Dio per essere giusto non deve dare premi o punizioni, ma ricordare a se stesso l’alleanza che ha stabilito. Dio ha stabilito un’alleanza e questa alleanza è legata al carattere di indissolubilità. L’alleato può contraccambiare o meno, ma Dio resta fedele.

Dio è giusto perché tiene fede all’impegno di alleanza che si è assunto.

Dio non abbandona non per la sua bontà, ma per la sua giustizia. Se Dio è fedele, anche se l’alleato si prostituisce, lui perdona sempre. Giustizia e misericordia, in Dio, coincidono.

· Geremia cap. 31, 20 e ss.

La giustizia di Dio viene plasmata dalla sua misericordia.

Essere giusto per Dio vuol dire affermare il legame che lo lega al suo popolo, anche quando questo lo tradisce.

· Michea cap. 6

Dio, per fare giustizia, ricorda la sua misericordia.

Dio perdona perché è giusto, cioè fedele al patto.

Ma allora il bene e il male non hanno più valore davanti a Dio? Se Dio perdona sempre?

La benevolenza di Dio non esclude l’idea di castigo, perché il castigo è un modo estremo che Dio usa per recuperare l’uomo. A volte Dio non ha altro modo di farsi capire del castigo.

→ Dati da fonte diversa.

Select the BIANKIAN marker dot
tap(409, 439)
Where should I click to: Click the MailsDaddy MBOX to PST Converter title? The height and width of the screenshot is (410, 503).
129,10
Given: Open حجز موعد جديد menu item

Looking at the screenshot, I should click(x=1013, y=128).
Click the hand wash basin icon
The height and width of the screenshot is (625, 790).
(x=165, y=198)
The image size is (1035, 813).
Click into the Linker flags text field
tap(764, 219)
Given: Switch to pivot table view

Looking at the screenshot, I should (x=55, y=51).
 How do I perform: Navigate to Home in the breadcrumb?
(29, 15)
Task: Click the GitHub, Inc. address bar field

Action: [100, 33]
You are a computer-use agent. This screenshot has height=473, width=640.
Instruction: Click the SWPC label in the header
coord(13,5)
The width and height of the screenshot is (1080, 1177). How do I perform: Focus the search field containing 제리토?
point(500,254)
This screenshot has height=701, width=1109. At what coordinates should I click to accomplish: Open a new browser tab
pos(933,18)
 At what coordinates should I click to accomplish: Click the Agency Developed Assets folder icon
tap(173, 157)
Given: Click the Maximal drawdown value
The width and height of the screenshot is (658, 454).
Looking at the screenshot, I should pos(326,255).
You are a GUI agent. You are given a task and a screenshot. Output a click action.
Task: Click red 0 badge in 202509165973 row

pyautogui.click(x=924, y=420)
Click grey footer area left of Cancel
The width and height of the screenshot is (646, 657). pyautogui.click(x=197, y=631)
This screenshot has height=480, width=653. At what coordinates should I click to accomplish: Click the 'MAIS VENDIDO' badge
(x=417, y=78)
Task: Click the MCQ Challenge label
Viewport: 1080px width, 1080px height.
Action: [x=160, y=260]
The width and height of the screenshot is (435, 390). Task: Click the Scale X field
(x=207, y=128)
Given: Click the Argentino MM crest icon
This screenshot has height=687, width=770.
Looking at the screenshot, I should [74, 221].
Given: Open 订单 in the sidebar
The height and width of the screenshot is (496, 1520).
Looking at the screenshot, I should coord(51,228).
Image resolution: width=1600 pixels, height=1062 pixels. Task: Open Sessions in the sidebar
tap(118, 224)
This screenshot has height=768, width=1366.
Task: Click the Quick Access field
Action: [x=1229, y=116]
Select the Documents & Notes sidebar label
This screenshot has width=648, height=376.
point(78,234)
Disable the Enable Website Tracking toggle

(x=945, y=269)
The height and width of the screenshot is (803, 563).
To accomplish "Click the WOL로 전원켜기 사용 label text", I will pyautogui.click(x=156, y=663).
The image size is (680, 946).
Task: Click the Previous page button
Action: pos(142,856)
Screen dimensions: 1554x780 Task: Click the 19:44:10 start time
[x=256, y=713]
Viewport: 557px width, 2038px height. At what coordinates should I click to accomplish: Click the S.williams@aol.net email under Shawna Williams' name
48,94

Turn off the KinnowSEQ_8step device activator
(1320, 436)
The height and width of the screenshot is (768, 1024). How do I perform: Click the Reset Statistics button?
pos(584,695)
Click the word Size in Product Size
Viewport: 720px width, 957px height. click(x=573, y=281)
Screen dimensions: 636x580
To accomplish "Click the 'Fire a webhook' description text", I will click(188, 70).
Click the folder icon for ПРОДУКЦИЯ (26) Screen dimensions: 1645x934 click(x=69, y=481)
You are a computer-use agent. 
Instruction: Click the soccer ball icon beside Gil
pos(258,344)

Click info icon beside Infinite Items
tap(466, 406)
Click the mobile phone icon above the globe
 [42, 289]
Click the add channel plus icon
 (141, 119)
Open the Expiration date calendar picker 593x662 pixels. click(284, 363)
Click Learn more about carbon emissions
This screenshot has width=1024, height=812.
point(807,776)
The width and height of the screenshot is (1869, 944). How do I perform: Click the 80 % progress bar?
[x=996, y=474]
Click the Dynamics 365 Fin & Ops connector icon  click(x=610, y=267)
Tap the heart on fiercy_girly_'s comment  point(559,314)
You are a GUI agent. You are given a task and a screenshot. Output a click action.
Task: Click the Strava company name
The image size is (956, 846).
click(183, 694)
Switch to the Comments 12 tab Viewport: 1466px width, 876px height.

Se Dio è misericordioso, allora tutti si salvano?

Oltre al castigo terreno, esiste il castigo eterno, legato al concetto di ira di Dio.

“Ira di Dio” è un’espressione che indica il modo con cui l’uomo si sottrae alla grazia di Dio. Cioè l’uomo percepisce Dio come un nemico, perché non è più nella sua grazia e quindi lo “legge” in chiave umana come adirato.

Il castigo eterno è l’estrema scelta della libertà dell’uomo: la negazione assoluta di Dio.

Chi sono i giusti?

Il giusto è colui che si affida alla giustizia di Dio, cioè alla sua misericordia.

Il giusto non ha delle credenziali da giocarsi con Dio (io ti do, tu mi dai), si affida e basta.